LONDON (Reuters) - It was supposed to be the start of a dollar downturn. Instead, investors are scaling back those bets as a dovish shift by the Federal Reserve is emulated by central banks worldwide - keeping intact the greenback’s interest rate premium over other currencies.
The dollar gained 4.4 percent in 2018 - its best year since 2015 - as strong economic growth allowed the Fed to raise rates repeatedly, even as most other developed economies struggled with weaker momentum.
Traders began in late 2018 to bet the dollar was heading for a fall from 18-month highs amid signs the Fed was nearing the end of its three-year long policy tightening cycle. Many reckoned it would stop shrinking its balance sheet as well.
Other central banks, from the European Central Bank to Australia, were primed to kick off rate rises.
But after falling in December and January, the dollar has recovered, and is up 1 percent so far in February. Against some currencies such as the Australian dollar, it has jumped more than 2 percent.
The reason? Economic momentum looks worse elsewhere, forcing policymakers to ditch, postpone or soften policy tightening plans.
So even though the Fed confirmed its dovish shift this week in the minutes from its last meeting, it looks like the dollar will continue to enjoy a yield advantage over rivals.
“The dollar’s resilience this year has come as a surprise to some,” BlackRock investment strategist Richard Turnill said.
“Yet the same factors keeping the Fed on hold – slowing global growth and tightening financial conditions – are pushing other central banks toward a more dovish stance.”
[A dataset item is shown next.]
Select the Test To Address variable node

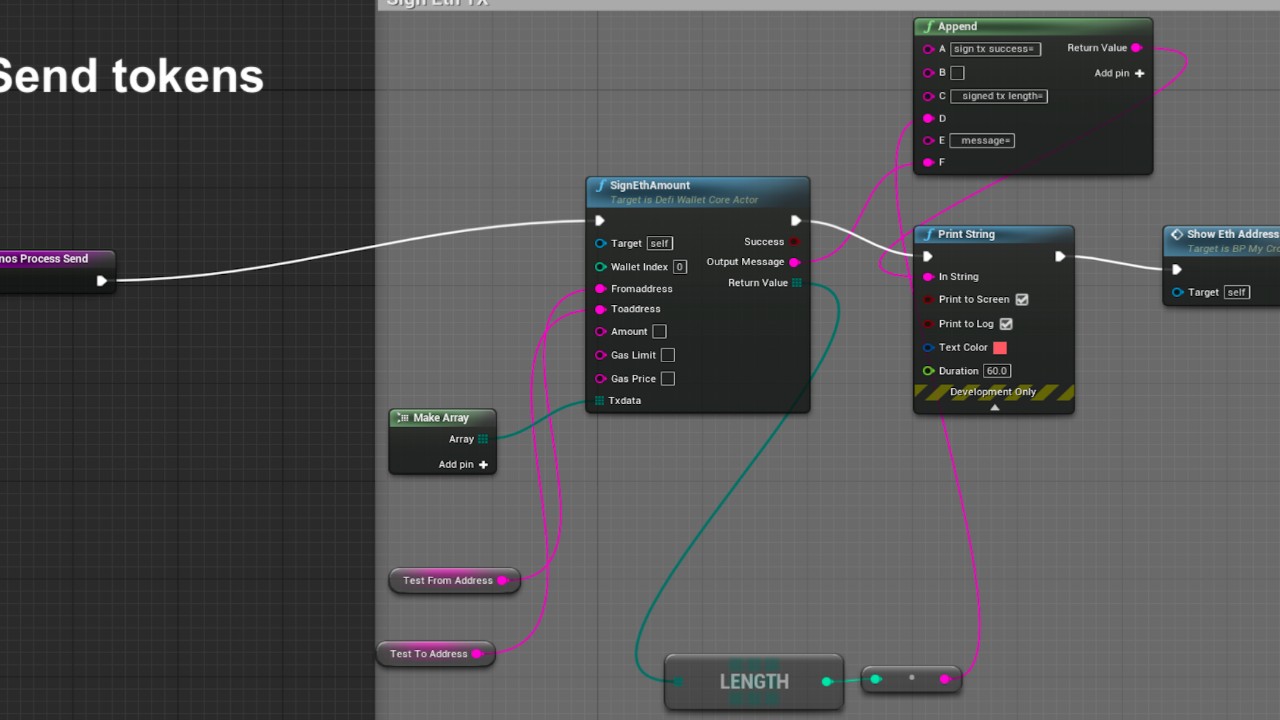428,654
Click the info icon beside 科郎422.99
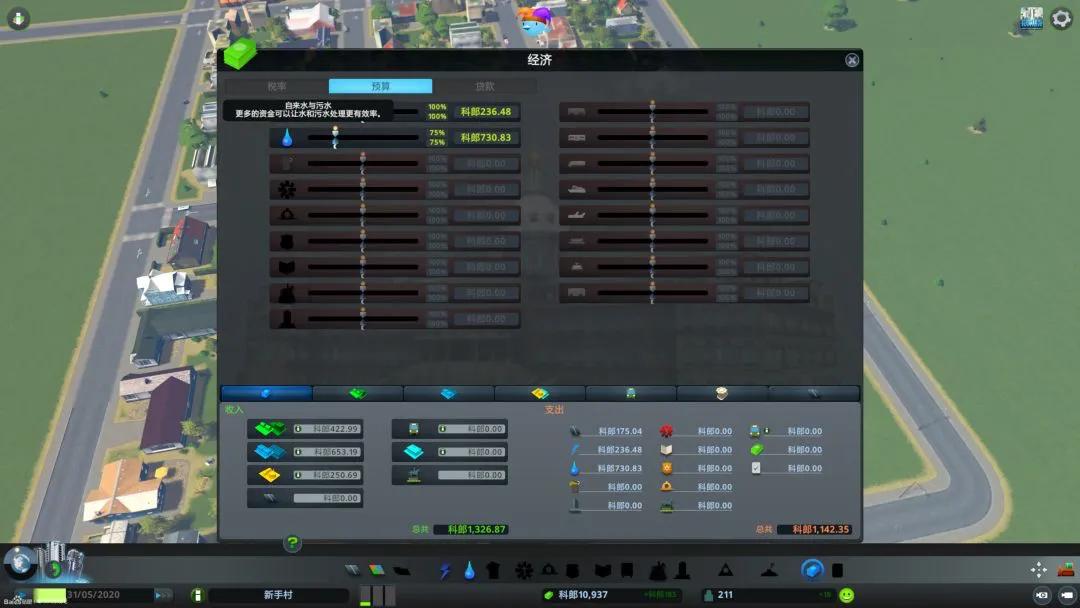Viewport: 1080px width, 608px height. [298, 429]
Take for instance the European Central Bank. Bets on a 2019 rate rise have been slashed right back and many reckon the ECB is set to kick off a new stimulus round via cheap bank loans.
Japan said it could inject more stimulus if required, while Australia and Sweden signaled they could rethink planned rate rises.
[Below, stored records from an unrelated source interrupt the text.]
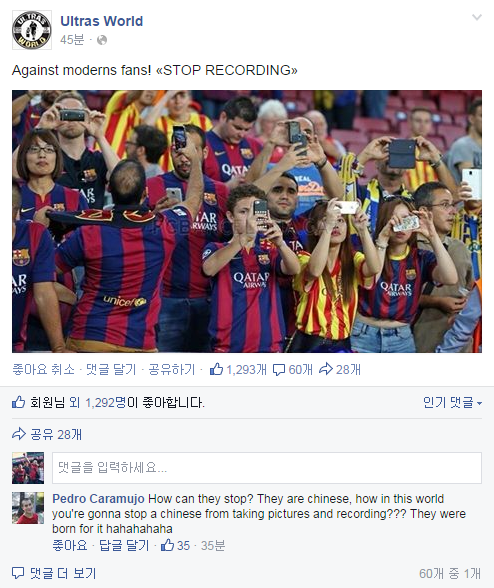Screen dimensions: 494x588
Task: Open post options chevron at top right
Action: click(x=477, y=17)
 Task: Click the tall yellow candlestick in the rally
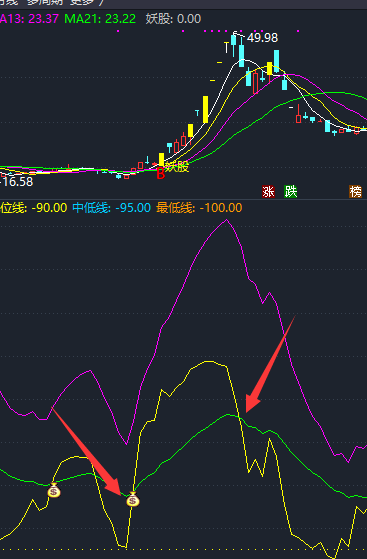click(x=205, y=109)
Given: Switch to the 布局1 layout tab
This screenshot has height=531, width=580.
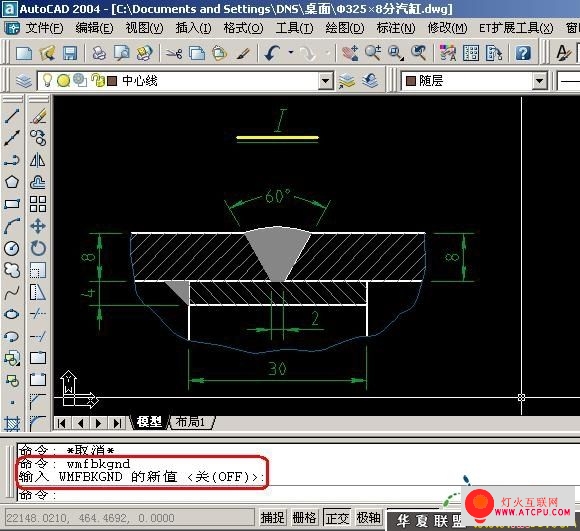Looking at the screenshot, I should (190, 422).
(Dollar yield differentials, YTD performance - tmsnrt.rs/2U07GmC)
JP Morgan Asset Management’s currency chief investment officer, Roger Hallam, notes the euro is widely forecast to appreciate in 2019 toward $1.20 from $1.13 currently. But the trade slowdown and signs of above-trend U.S. economic growth could hamper the single currency, he said.
Crucially, the market may also need to adjust further to a more dovish ECB, Hallam said, adding that “relative interest rate differentials are now more likely the move in the U.S. dollar’s favor in the coming months.”
Even if U.S. interest rates fail to rise further, they compare favorably with sub-zero rates in the euro zone, Japan, Scandinavia and Switzerland. Australian interest rates stand at 1.5 percent.
The dollar has weakened this year against emerging markets, where bigger yields are luring investors, but there are signs that the rate hiking cycle in developing countries has come to a halt too. India this month cut rates and is forecast to cut again in April.
As for global liquidity, the collective balance sheets of the Fed, ECB and the Bank of Japan shrank in late-2018 for the first time since 2015.
(G3 central bank assets, change year on year - tmsnrt.rs/2Em8s8p)
While that was mainly down to the Fed, the shrinkage is predicted to move slower from here -- the U.S. central bank this week confirmed it would soon announce plans to stop reducing the size of its balance sheet.
Steve Donze, senior macro strategist at Pictet Asset Management, forecasts the Fed shrinkage will conclude at end-2019 with the balance sheet at $3.75 trillion - and then growing in line with GDP.
Minutes from the latest Fed meeting suggest the central bank may not be as dovish as markets believe, however. Split views among Fed policymakers suggest the central bank may not yet have ended its three-year campaign to raise rates, but has merely put it on an extended pause.
“The market has gotten ahead of itself in how much dovishness we can expect from the Fed. The market will have to correct itself and that should provide some support for the dollar,” said Andreas Koenig, global FX head at Amundi Asset Management, Europe’s largest fund manager.
Investors, however, are not predicting huge gains from here - on a trade-weighted basis the dollar’s real effective exchange rate is already above 20-year averages, potentially limiting further upside.
(Dollar valuations - tmsnrt.rs/2TXhu0F)
Speculators, meanwhile, have pared back their dollar positions but they remain net long the greenback by a large margin.